Alors, l’Ub fabrique-t-elle de ces jeunes talents héros aux superpouvoirs dans le secret des chambres à incubation, à coup de doses nucléaires, de manipulations génétiques ou d’exposition à des facteurs chimiques nocifs ou des rayons gamma ?
En vrai, cette récompense est aussi celle d’une équipe et les trois lauréats travaillent sur des sujets qui sont depuis longtemps des « spécialités » reconnues des labos de la fac. Et ce que l’on demande comme super-pouvoirs au jeunes chercheurs, c’est un peu d’être comme « Science Boy », le super-héros créé par Ross Geller enfant dans la Série Friends : une « surhumaine soif de connaissance »…
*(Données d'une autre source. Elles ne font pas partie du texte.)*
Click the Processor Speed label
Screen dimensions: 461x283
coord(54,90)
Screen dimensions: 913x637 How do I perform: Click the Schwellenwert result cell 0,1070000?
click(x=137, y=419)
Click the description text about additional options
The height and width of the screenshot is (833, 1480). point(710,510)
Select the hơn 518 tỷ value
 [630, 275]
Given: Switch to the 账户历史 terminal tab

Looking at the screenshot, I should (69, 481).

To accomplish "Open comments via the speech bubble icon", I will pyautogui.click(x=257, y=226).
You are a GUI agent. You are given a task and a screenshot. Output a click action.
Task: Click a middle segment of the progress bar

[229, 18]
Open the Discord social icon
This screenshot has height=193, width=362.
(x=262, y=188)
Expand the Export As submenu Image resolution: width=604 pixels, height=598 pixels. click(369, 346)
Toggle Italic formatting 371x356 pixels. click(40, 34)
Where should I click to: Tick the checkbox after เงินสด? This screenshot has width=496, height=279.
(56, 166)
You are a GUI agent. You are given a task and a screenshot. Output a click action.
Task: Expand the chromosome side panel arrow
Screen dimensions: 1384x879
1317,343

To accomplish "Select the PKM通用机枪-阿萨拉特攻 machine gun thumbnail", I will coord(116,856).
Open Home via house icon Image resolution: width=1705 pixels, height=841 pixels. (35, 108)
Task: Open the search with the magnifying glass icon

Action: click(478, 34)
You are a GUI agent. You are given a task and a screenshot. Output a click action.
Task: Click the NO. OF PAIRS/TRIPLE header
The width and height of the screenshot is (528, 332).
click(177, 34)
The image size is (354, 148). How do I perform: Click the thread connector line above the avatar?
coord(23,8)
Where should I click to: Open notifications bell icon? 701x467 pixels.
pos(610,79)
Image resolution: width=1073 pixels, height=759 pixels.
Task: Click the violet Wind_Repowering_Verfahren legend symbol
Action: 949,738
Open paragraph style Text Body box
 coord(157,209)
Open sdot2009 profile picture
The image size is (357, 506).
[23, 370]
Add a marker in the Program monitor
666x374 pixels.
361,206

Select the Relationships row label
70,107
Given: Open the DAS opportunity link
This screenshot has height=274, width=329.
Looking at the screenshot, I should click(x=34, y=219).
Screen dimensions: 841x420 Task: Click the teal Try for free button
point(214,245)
il cherche la petite bête… Son labo : Centre Européen des Sciences du goût
Son super pouvoir : le parfum qui les fait tomber comme des mouches
On ne va pas dire qu’il entube les mouches… Quoique techniquement, il les met dans des tubes pour comprendre leurs mœurs sexuelles. On ne va pas dire qu’il les attire avec du vinaigre… Quoique techniquement, c’est bien la « mouche du vinaigre » qu’il étudie… Il travaille sur les processus de séduction chez les drosophiles, ces petites bestioles qui vous agacent bien l’été. Un de ses articles, qui lui a valu la médaille, a été publié dans la prestigieuse revue Nature, un peu le Graal de tous les chercheurs. Il a découvert que, pour attirer les mâles, les femelles se parfumaient ! On savait déjà qu’elle produisait des phéromones, mais là c’est nouveau, elle ne la sécrète pas, elle en porte sur elle. Sa fragrance ? En fait, elle se vautre dans la pomme pourrie, là où elle pourrait pondre plus tard. Un peu comme si elle se pointait d’un ton racoleur : « Dis chéri, t’es pas si moche pour une mouche, t’as senti ? J’ai trouvé un coin pour crécher nos mioches… ça te dit une partie d’ailes en l’air ? ». Yaël a même trouvé le « nez » du monsieur mouche : sur ses antennes, un récepteur d’une certaine molécule que l’on retrouve dans la pomme ou dans le miel. Il a ainsi reconstruit le traitement de l’odeur jusqu’aux neurones du petit cerveau du droso… Prochaine étape : voir si un phénomène similaire se produit dans des organismes plus complexes. Prochaine cible : le moustique. Bzzz…
il traque les coquilles…
Son labo : Biogéosciences Son super pouvoir : l’extinction massive.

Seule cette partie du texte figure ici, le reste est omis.